Sizing the big data problem: ‘big data’ is the problem

Big data has been one of the big topics of the year in terms of client queries coming into The 451 Group, and one of the recurring questions (especially from vendors and investors) has been: “how big is the big data market?”

The only way to answer that is to ask another question: “what do you mean by ‘big data’?” We have mentioned before that the term is ill-defined, so it is essential to work out what an individual means when they use the term.

In our experience they usually mean one of two things:

  • Big data as a subset of overall data: specific volumes or classes of data that cannot be processed or analyzed by traditional approaches
  • Big data as a superset of the entire data management market, driven by the ever-increasing volume and complexity of data

Our perspective is that big data, if it means anything at all, represents a subset of overall data. However, it is not one that can be measurably defined by the size of the data volume. Specifically, as we recently articulated, we believe:

    “Big data is a term applied to data sets that are large, complex and dynamic (or a combination thereof) and for which there is a requirement to capture, manage and process the data set in its entirety, such that it is not possible to process the data using traditional software tools and analytic techniques within tolerable time frames.”

The confusion around the term big data also partly explains why we introduced the term “total data” to refer to a broader approach to data management, managing the storage and processing of all available data to deliver the necessary business intelligence.

The distinction is clearly important when it comes to sizing the potential opportunity. I recently came across a report from one of the big banks that put a figure on what it referred to as the “big data market”. However, they had used the superset definition.

The result was therefore not a calculation of the big data market, but a calculation of the total data management sector (although the method is in itself too simplistic for us to endorse the end result) since the approach taken was to add together the revenue estimates for all data management technologies – traditional and non-traditional.

.

Specifically, the bank had added up current market estimates for database software, storage and servers for databases, BI and analytics software, data integration, master data management, text analytics, database-related cloud revenue, complex event processing and NoSQL databases.

In comparison, the big data market is clearly a lot smaller, and represents a subset of revenue from traditional and non-traditional data management technologies, with a leaning towards the non-traditional technologies.

It is important to note, however, that big data cannot be measurably defined by the technology used to store and process it. As we have recently seen, not every use case for Hadoop or a NoSQL database – for example – involves big data.

Clearly this is a market that is a lot smaller than the one calculated by the bank, and the calculation required is a lot more complicated. We know, for example, that Teradata generated revenue of $489m in its third quarter. How much of that was attributable to big data?

Answering that requires a stricter definition of big data than is currently in usage (by anyone). But as we have noted above, ‘big data’ cannot be defined by data volume, or the technology used to store or process it.

There’s a lot of talk about the “big data problem”. The biggest problem with big data, however, is that the term has not – and arguably cannot – be defined in any measurable way.

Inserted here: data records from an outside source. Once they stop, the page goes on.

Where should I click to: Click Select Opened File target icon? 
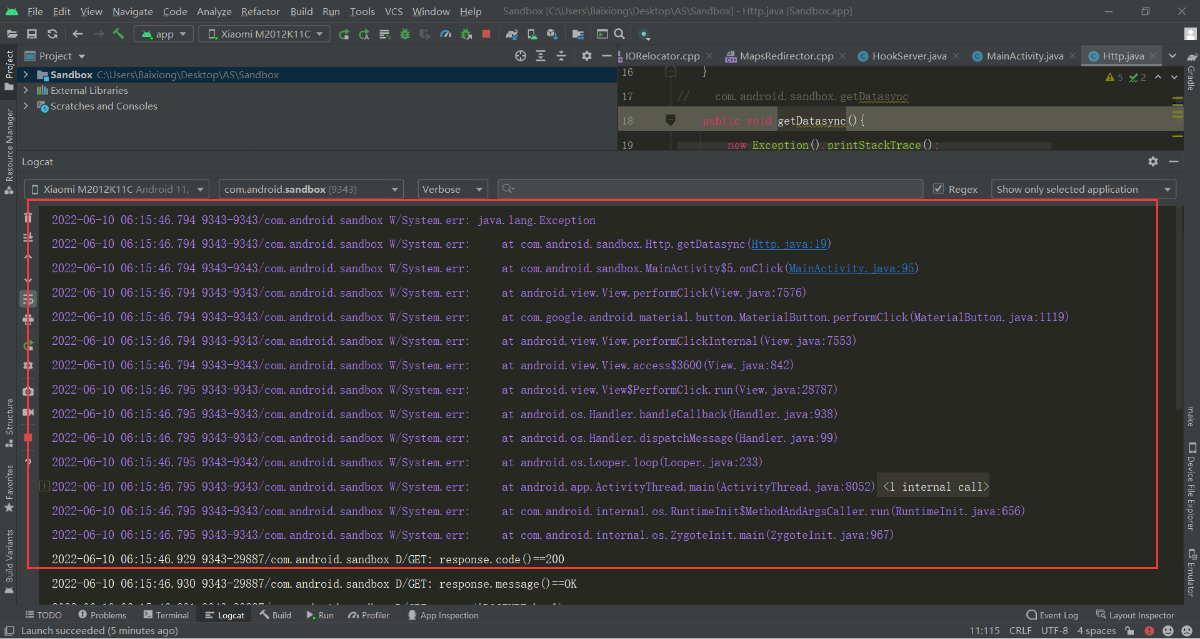coord(520,56)
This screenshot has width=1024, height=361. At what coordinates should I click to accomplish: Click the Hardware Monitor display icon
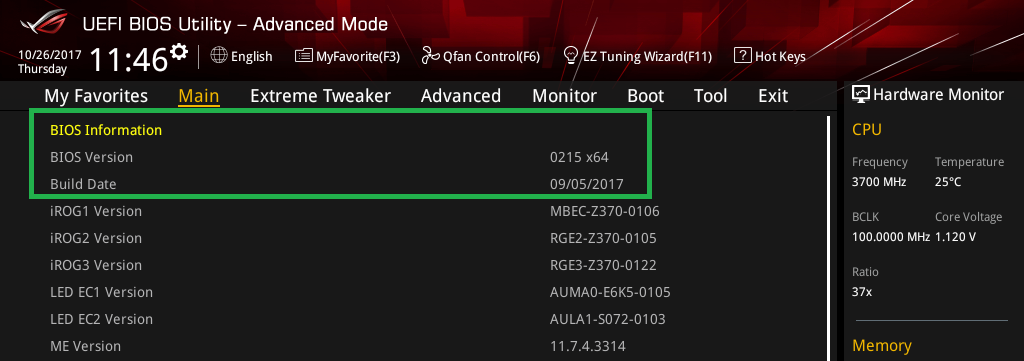pyautogui.click(x=861, y=95)
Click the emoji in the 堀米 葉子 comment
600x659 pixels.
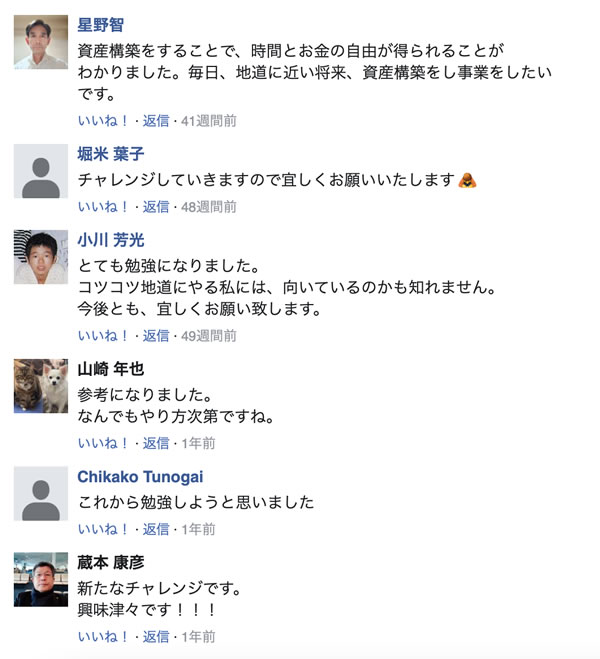click(x=466, y=181)

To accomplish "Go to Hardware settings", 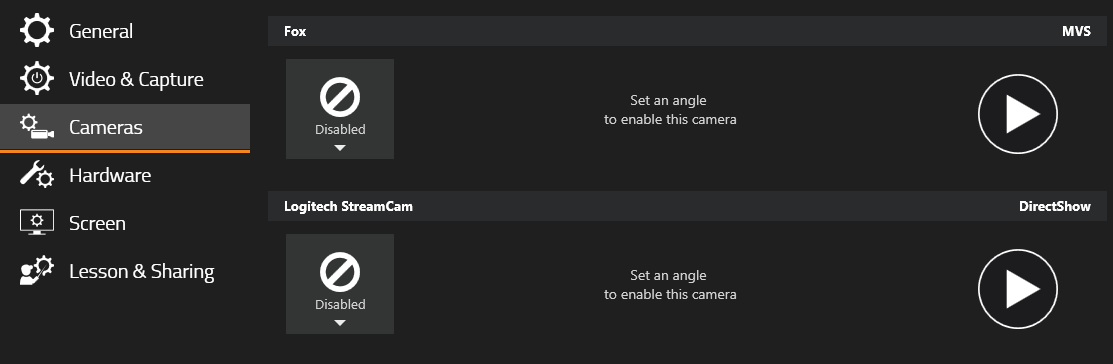I will (125, 175).
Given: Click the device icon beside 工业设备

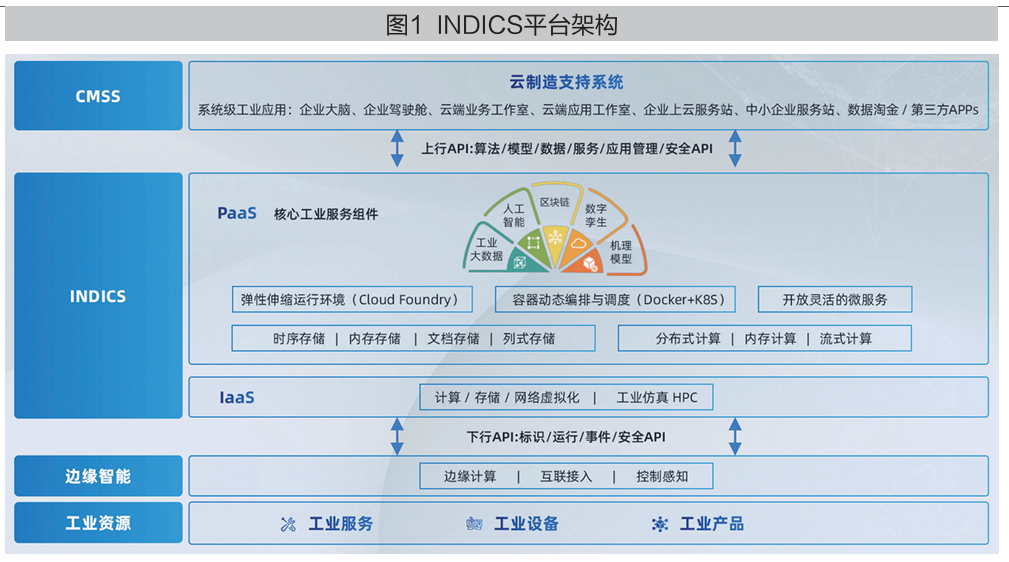Looking at the screenshot, I should (x=474, y=524).
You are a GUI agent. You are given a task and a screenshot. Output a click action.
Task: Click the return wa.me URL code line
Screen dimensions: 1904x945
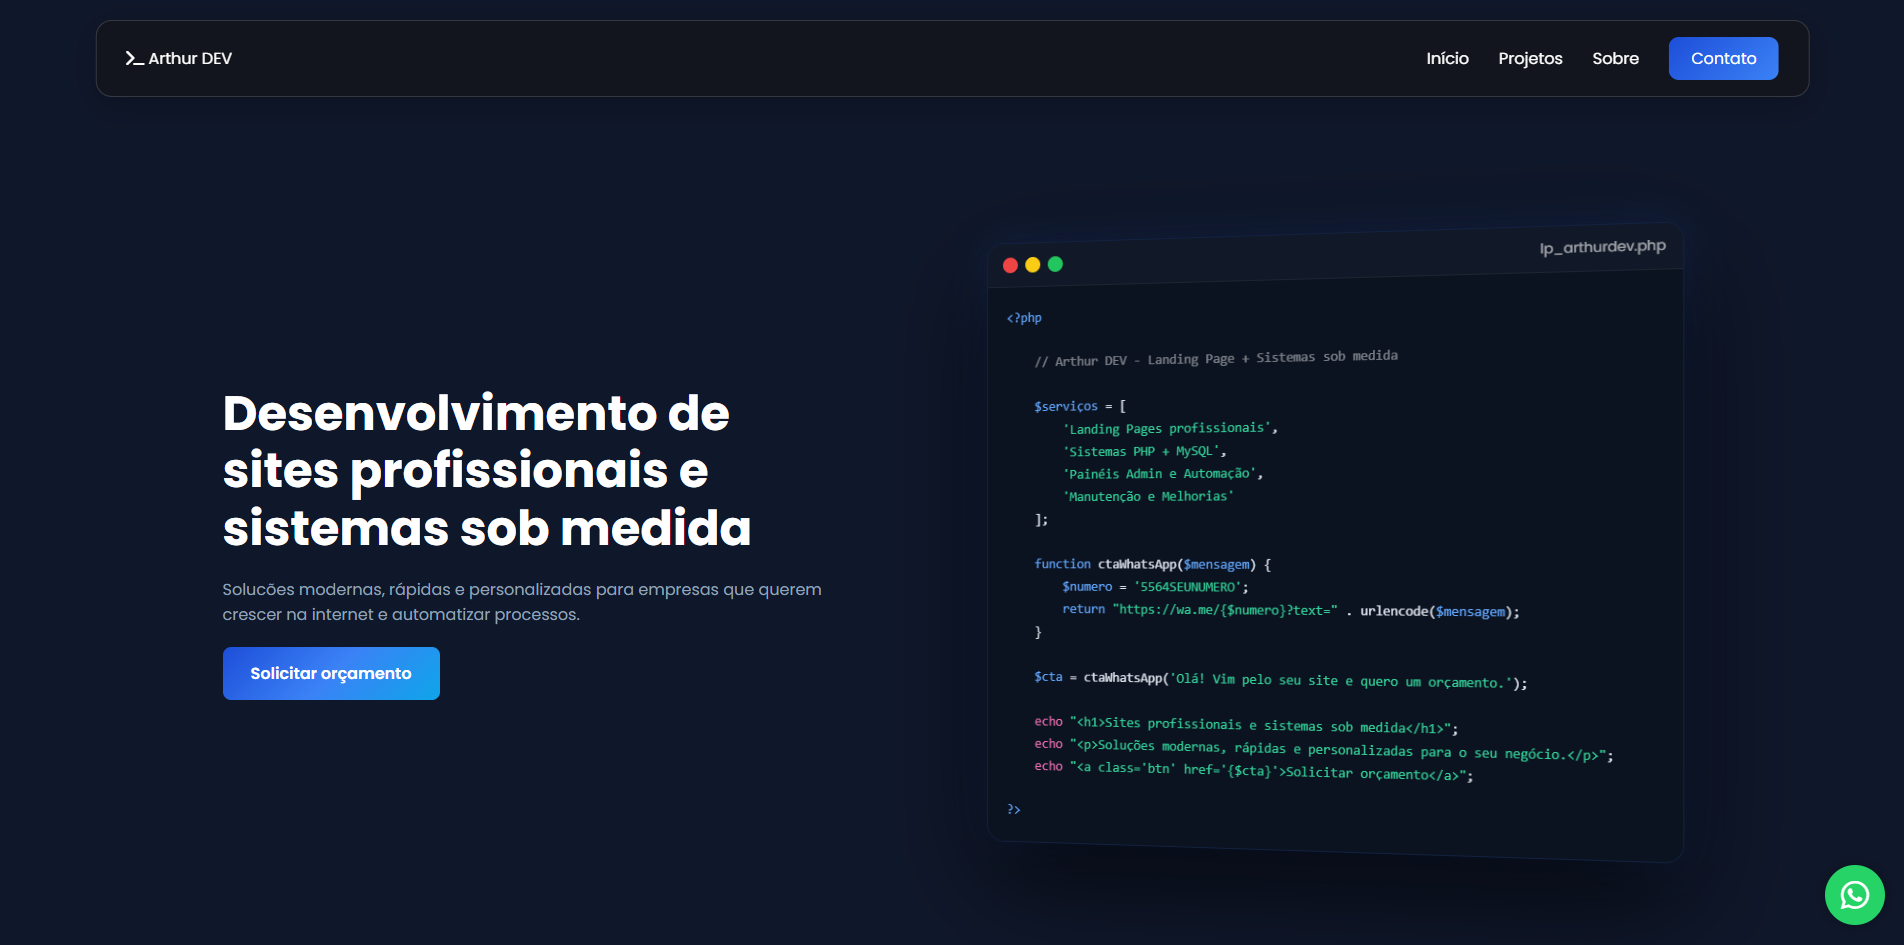[x=1290, y=610]
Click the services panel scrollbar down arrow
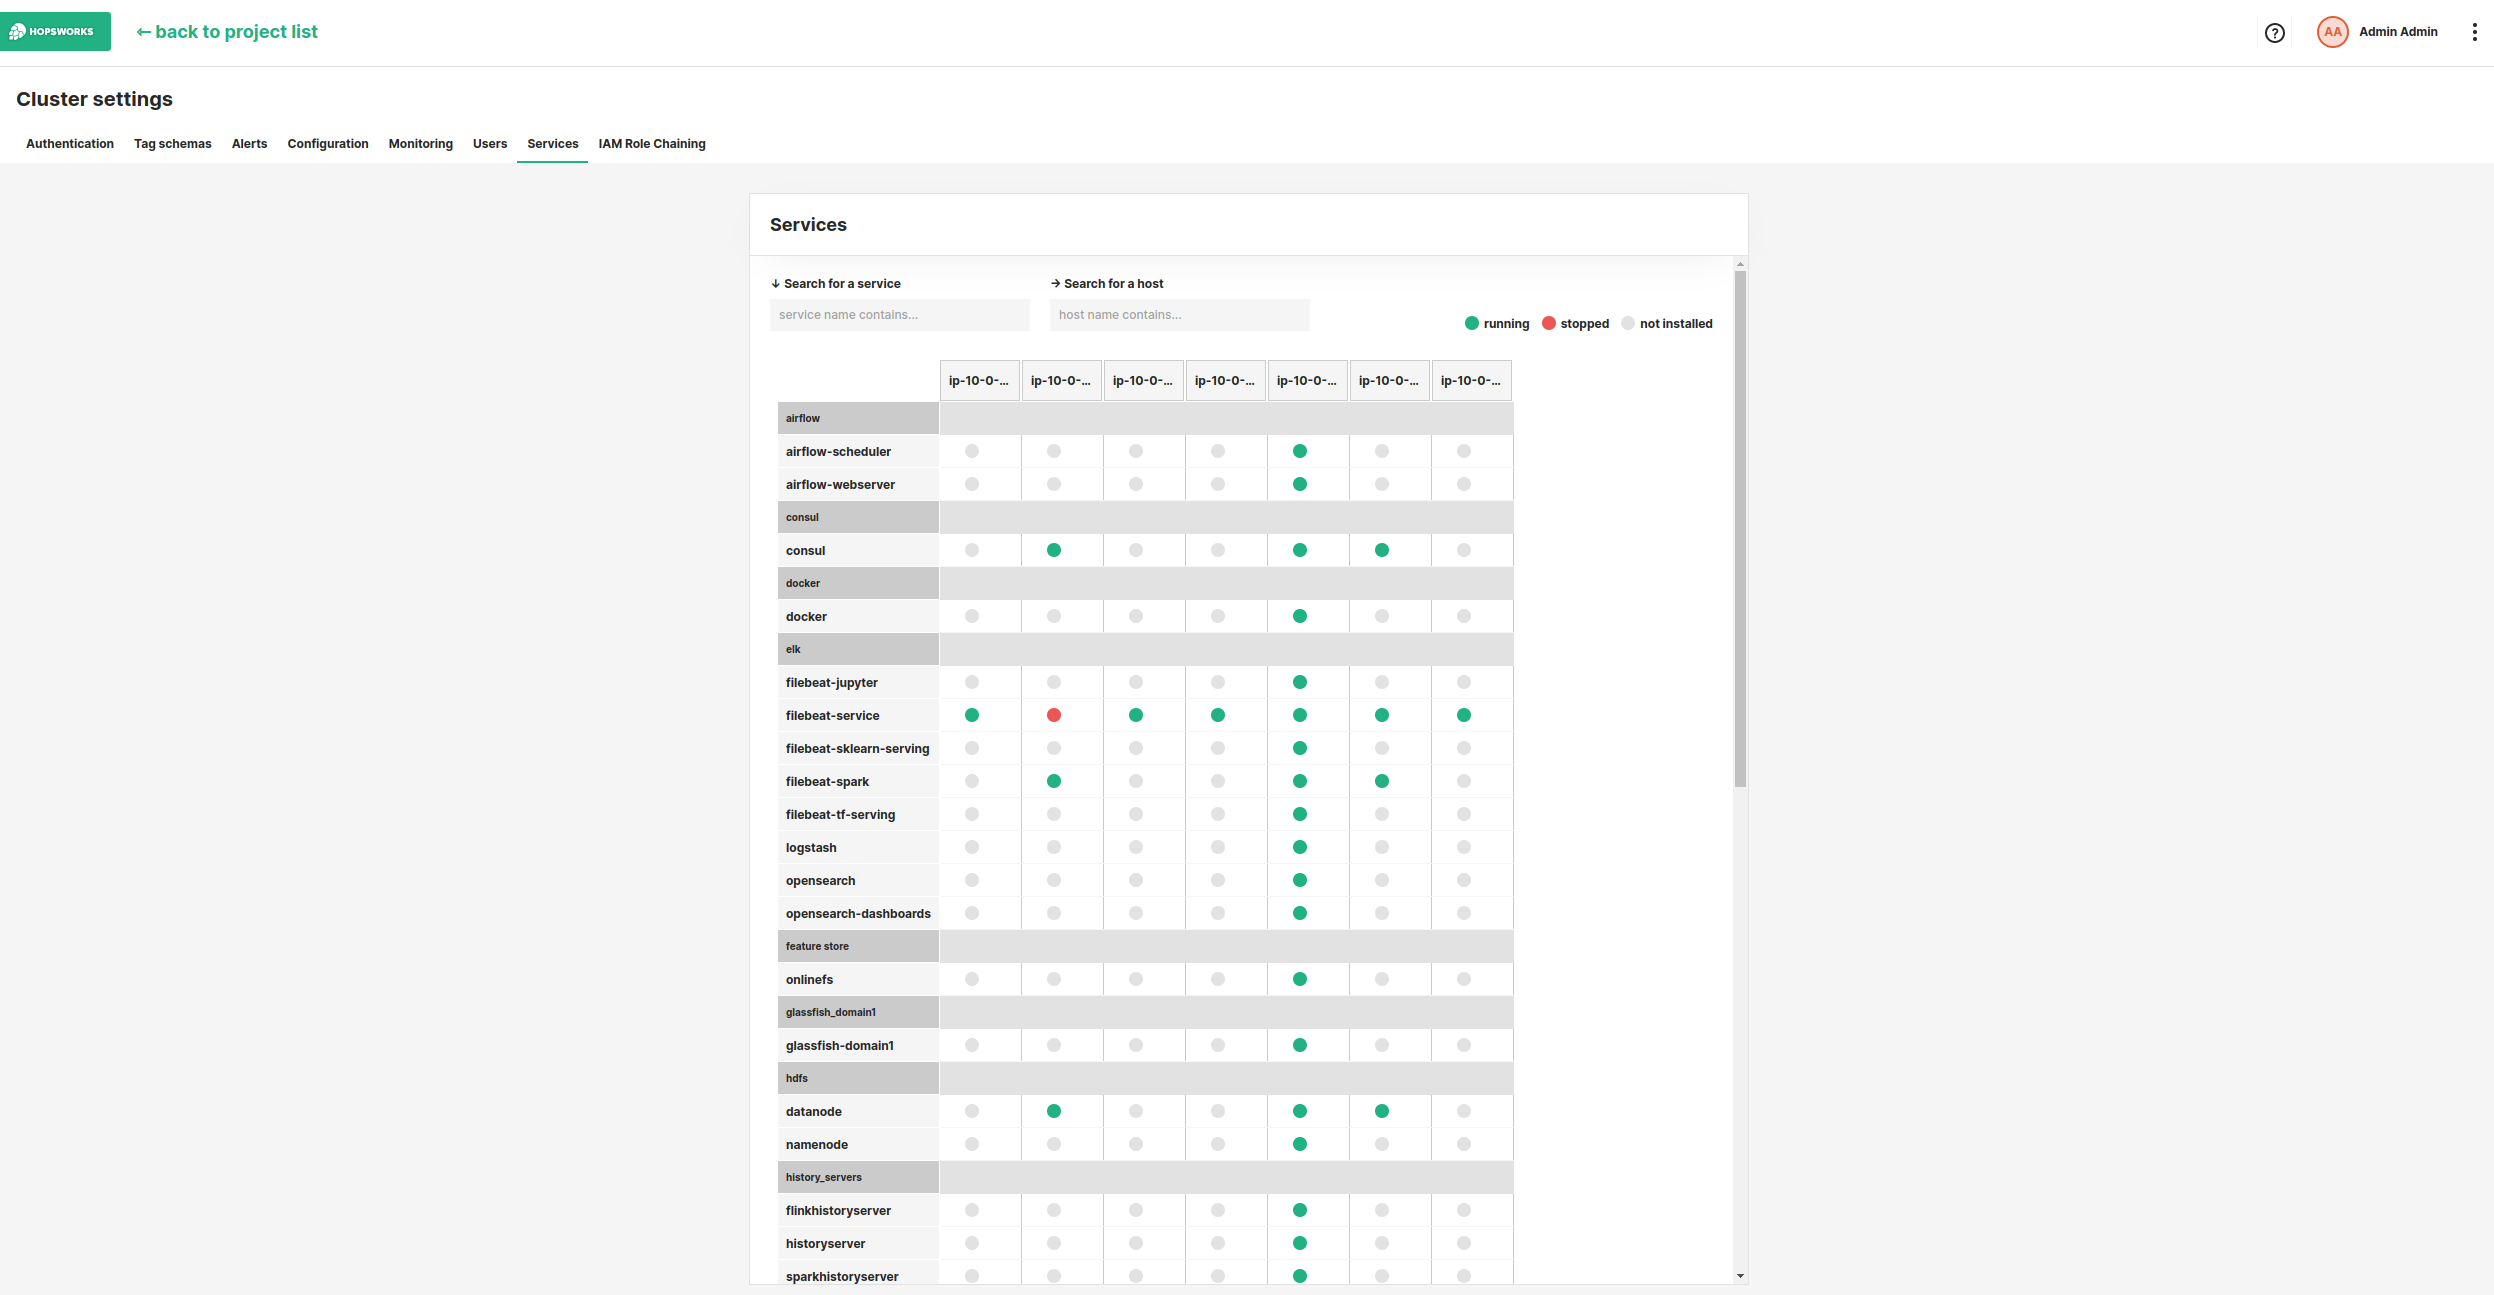The width and height of the screenshot is (2494, 1295). [1740, 1276]
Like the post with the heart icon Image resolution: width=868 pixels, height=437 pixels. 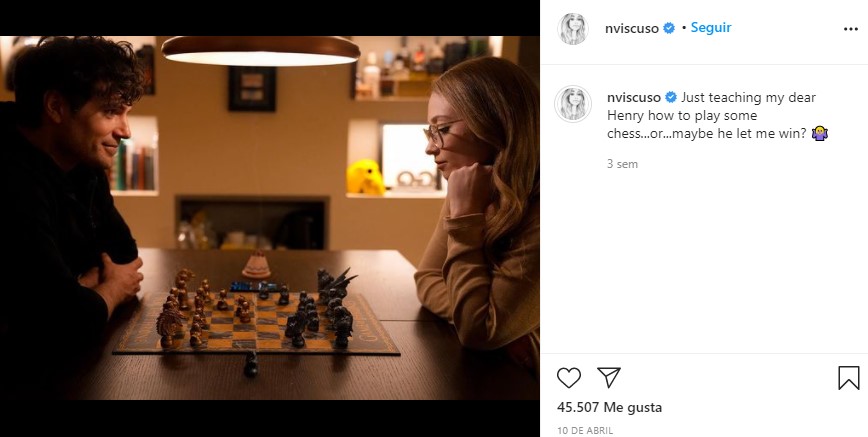click(x=569, y=377)
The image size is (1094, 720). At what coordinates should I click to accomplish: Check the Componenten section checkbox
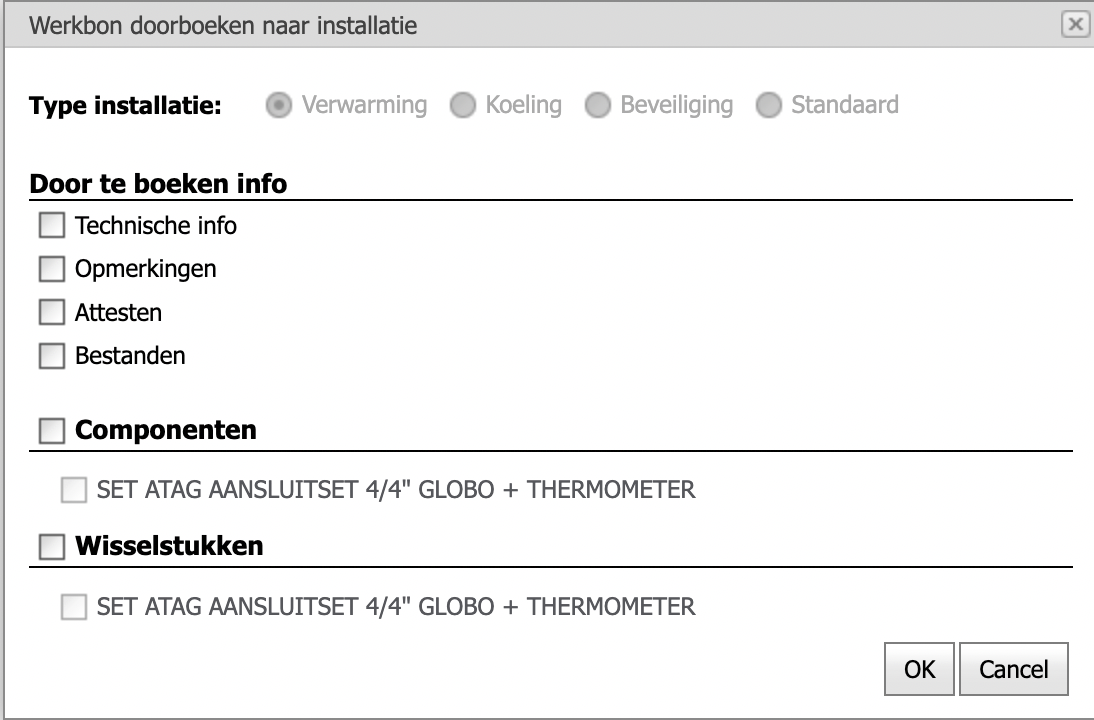[x=52, y=430]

How big is the big data market? You may as well ask “how long is a piece of string?”

If we are to understand the opportunity for storing and processing big data sets then the industry needs to get much more specific about what it is that is being stored and processed, and what we are using to store and process it.

Tags: , , , ,

2 comments ↓

#1 Total Data: Size Doesn’t Matter | Splunk Blogs on 12.09.10 at 3:30 pm

[…] inspiration comes from two sources: 1. Aslett’s dissatisfaction with the nebulous term “Big Data” and 2. the Dutch “Total Football” (totaalvoetbal) system, pioneered in the […]

#2 srw on 12.09.10 at 7:19 pm

Beyond the [non] definition of the term, I see the Big Data concept used for a “new” type of massive information, presumably more subjective: text, networks (links, social, etc). Organization had been used data warehouse/analytics/mining tools for years (if not decades) but that information was more objective ($).

There is a lot of noise in this new branded market, as you say it speaks mainly about tools but in my [humble] experience it’s more a craftwork and when you push the tools to the limit they don’t respond as you expect (from the buzz).